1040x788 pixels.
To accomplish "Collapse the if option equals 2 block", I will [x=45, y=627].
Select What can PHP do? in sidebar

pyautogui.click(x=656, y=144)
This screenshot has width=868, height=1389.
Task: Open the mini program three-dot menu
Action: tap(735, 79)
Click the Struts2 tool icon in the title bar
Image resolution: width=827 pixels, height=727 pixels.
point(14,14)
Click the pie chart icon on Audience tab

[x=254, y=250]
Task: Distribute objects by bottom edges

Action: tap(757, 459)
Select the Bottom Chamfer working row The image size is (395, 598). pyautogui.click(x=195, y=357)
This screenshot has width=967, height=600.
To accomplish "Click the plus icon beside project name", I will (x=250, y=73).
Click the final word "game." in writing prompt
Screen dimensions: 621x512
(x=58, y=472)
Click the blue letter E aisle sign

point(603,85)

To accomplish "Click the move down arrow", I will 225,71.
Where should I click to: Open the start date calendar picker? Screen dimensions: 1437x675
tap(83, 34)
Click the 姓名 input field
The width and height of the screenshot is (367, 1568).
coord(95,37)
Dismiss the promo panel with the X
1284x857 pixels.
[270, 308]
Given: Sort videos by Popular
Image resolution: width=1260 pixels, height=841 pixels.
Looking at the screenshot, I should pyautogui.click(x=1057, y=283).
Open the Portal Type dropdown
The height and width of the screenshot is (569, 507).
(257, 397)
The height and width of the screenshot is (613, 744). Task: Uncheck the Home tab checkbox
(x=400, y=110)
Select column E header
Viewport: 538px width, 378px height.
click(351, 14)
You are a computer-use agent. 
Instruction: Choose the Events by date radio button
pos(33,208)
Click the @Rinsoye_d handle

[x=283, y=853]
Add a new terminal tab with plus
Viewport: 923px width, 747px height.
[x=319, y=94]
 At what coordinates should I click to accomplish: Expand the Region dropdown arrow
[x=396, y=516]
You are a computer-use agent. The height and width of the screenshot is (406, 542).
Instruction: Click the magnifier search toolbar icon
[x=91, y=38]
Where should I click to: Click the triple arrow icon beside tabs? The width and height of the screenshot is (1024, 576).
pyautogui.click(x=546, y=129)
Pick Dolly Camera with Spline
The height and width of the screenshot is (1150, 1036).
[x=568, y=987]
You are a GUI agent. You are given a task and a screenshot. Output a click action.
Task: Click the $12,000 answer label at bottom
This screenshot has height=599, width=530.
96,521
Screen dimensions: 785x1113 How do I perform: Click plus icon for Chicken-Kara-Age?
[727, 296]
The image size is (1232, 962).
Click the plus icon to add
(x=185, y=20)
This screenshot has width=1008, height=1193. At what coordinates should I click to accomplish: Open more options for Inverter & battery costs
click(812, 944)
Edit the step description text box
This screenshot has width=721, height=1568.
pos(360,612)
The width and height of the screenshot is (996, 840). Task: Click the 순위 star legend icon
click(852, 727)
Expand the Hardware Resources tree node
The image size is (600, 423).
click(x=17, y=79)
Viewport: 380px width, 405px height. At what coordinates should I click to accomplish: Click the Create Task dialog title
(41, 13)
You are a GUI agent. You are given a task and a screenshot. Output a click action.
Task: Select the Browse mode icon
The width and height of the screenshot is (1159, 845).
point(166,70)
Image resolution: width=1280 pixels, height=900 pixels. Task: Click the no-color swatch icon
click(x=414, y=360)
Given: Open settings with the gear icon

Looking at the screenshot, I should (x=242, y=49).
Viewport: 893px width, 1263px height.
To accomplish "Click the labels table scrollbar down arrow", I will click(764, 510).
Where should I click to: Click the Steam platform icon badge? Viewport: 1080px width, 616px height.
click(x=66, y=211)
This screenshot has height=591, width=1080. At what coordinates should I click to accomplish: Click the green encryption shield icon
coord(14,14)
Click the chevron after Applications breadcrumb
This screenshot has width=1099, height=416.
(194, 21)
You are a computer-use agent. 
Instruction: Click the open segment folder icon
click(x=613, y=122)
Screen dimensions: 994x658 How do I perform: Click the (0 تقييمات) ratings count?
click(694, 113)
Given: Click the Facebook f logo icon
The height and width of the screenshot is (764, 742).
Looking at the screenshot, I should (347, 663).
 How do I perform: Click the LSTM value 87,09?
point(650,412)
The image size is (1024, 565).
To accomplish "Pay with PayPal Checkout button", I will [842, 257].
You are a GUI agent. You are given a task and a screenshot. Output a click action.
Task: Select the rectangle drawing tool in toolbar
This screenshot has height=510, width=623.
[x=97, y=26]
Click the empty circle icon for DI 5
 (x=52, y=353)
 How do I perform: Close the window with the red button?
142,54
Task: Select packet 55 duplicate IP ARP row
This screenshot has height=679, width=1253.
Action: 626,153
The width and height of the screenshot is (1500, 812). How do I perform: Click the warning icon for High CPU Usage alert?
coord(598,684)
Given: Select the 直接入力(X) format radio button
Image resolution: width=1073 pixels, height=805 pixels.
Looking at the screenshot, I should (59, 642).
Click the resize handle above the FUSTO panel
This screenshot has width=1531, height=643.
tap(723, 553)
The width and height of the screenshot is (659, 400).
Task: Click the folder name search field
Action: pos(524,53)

--------------------------------

__Your goal__. Reproduce exactly the stretch of the material above that starts at the line with "Instruction: Choose the" and ends at the line with "You are a computer-use agent. The", both included, and nothing else.

__Answer for this exercise__.
Instruction: Choose the Events by date radio button
pos(33,208)
Click the @Rinsoye_d handle

[x=283, y=853]
Add a new terminal tab with plus
Viewport: 923px width, 747px height.
[x=319, y=94]
 At what coordinates should I click to accomplish: Expand the Region dropdown arrow
[x=396, y=516]
You are a computer-use agent. The height and width of the screenshot is (406, 542).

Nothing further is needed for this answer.